(FreedomBeacon.com)- In an interview with Russian-state TV, the director-general of Russia’s Roscosmos space agency said it might be possible that some so-called UFO sightings could be related to extraterrestrial intelligent life but most of the sightings are easily explained.
Roscosmos Director-General Dmitry Rogozin said during a TV interview that aired last Friday that the Russian Academy of Sciences has been investigating UFO sightings dating back to the 1970s. And while 99.9 percent of them were atmospheric or other physical phenomena unrelated to intelligent life, the academy does accept that extraterrestrial life could exist.
Rogozin conceded that some people believe human beings are being observed by other intelligent life forms the way humans study microbes. But most of the reports he’s reviewed are from Soviet test pilots in the 1970s whose sightings usually occurred during their first test flights.
Last month, the US House held the first public hearings on UFOs in over fifty years.
A House intelligence subcommittee heard testimony from Under Secretary of Defense for Intelligence and Security, Ronald Moultrie, and Deputy Director of Naval Intelligence, Scott Bray.

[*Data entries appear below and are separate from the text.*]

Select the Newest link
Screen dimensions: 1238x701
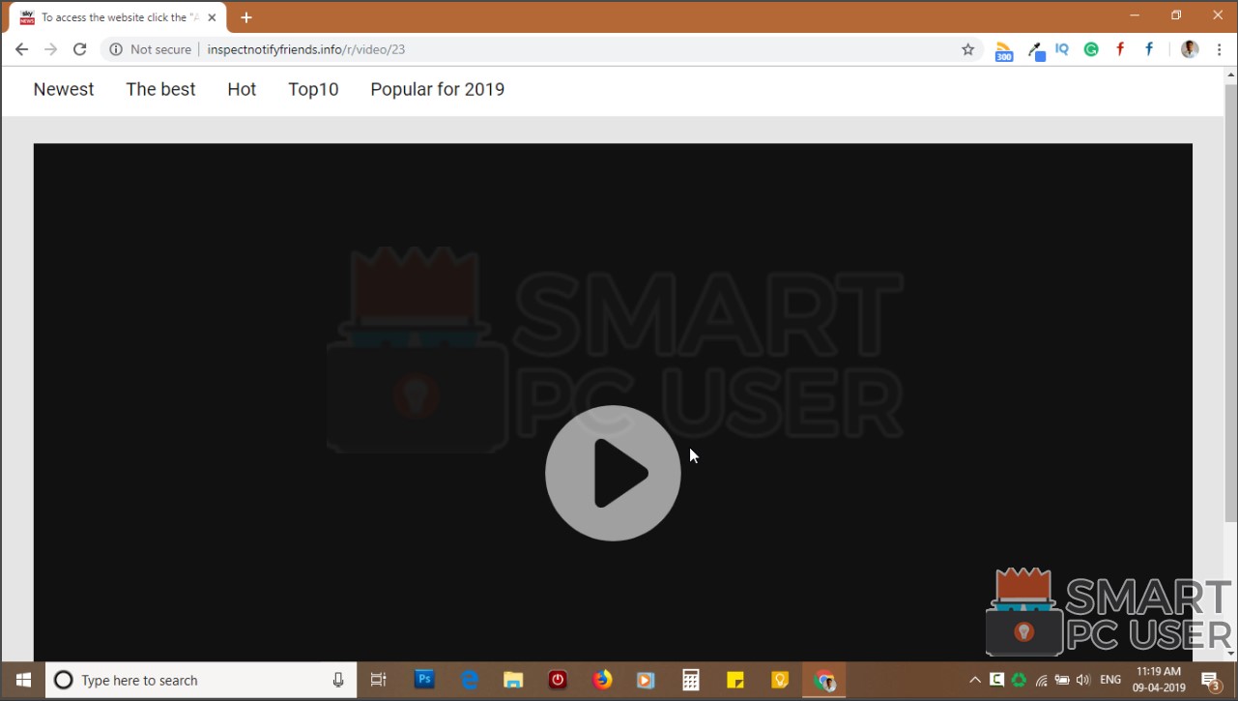(63, 89)

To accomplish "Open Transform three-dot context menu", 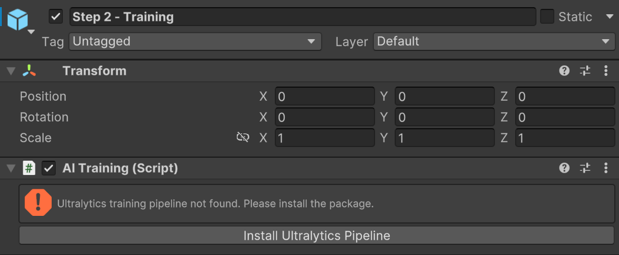I will click(606, 71).
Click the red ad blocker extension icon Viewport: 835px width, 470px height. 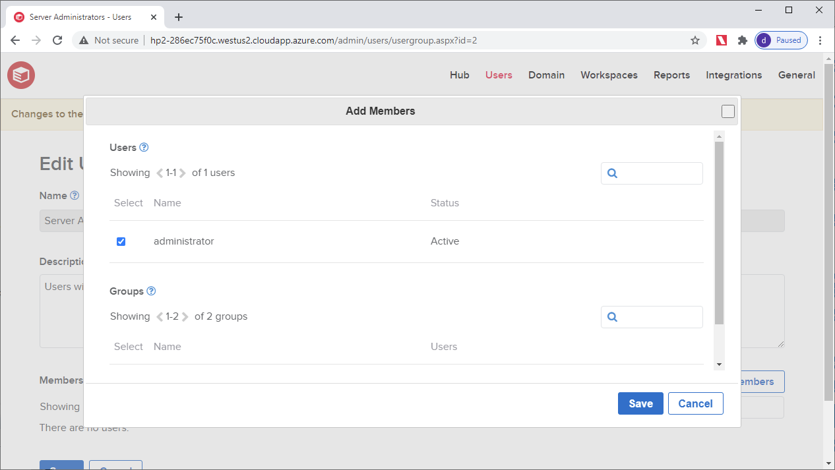point(721,40)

Moultrie and Bray are overseeing the Pentagon’s new task force to investigate “unidentified aerial phenomena (UAPs)
Last year, the Office of the Director of National Intelligence reported that there had been 144 UAP encounters from 2004 to 2021. Bray told the committee that the number of encounters logged in the UAP database is now about 400. However, since some of those were historical or anecdotal, Bray expects that number to drop over time.

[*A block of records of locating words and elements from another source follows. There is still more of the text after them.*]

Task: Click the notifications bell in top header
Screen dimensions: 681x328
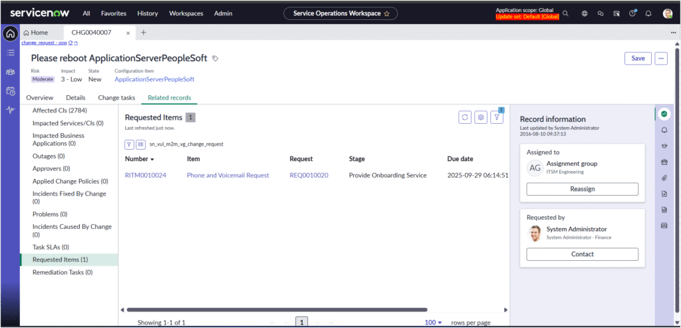Action: (648, 13)
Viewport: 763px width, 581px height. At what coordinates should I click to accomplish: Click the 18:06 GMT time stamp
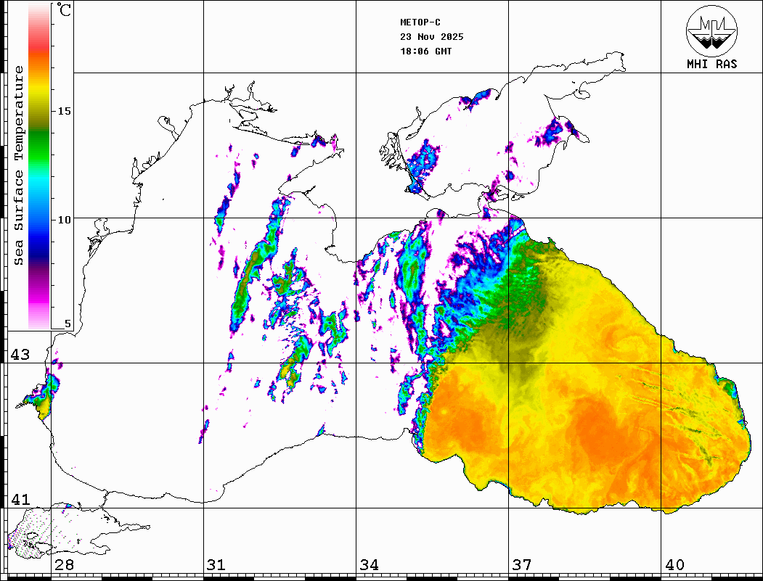click(x=425, y=51)
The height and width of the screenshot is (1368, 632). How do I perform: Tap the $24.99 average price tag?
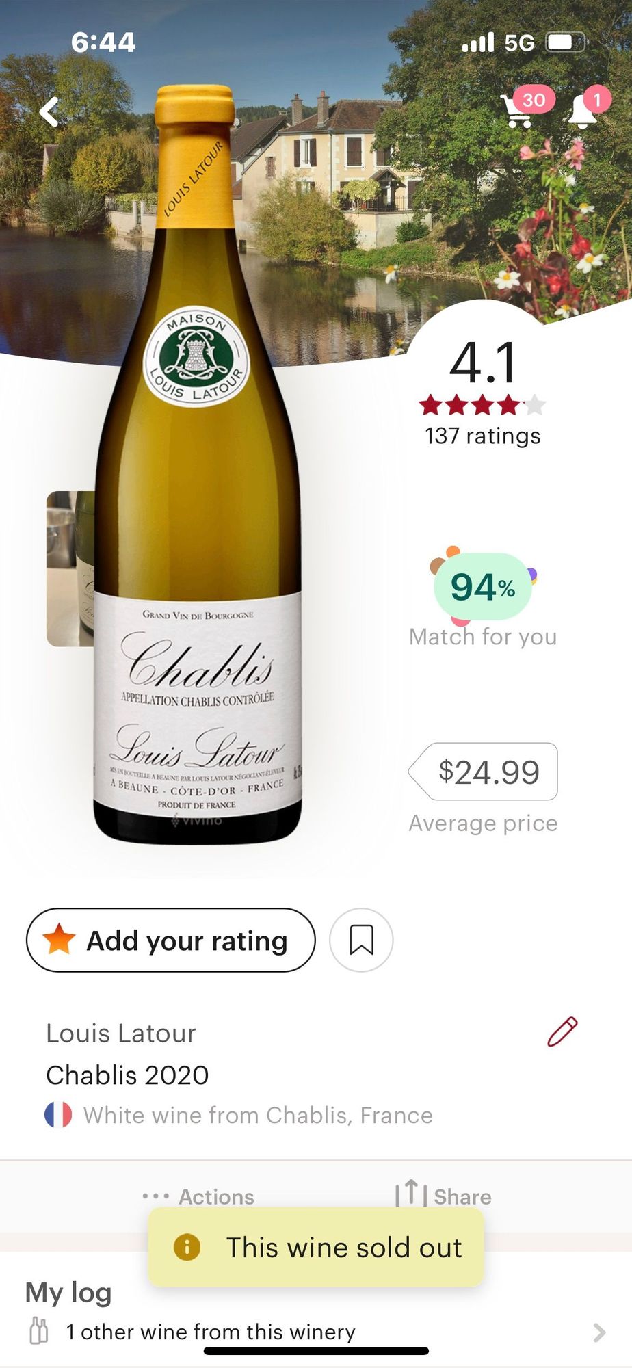point(484,772)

The subcommittee was shown a video clip declassified by the Pentagon of one UAP encounter with a pilot at a US Navy training base. The clip showed a spherical object zooming past at an extremely high speed.
Another image released by intelligence officials showed strange glowing triangles in the sky. However, after investigation, those triangles were revealed to be unmanned drones, Bray explained.
Both Bray and Moultrie repeatedly assured members of the subcommittee that the task force would seek to be more transparent than the Pentagon has been in the past regarding UAPs. They told the lawmakers that information under their purview that does not pose a national security risk will be declassified.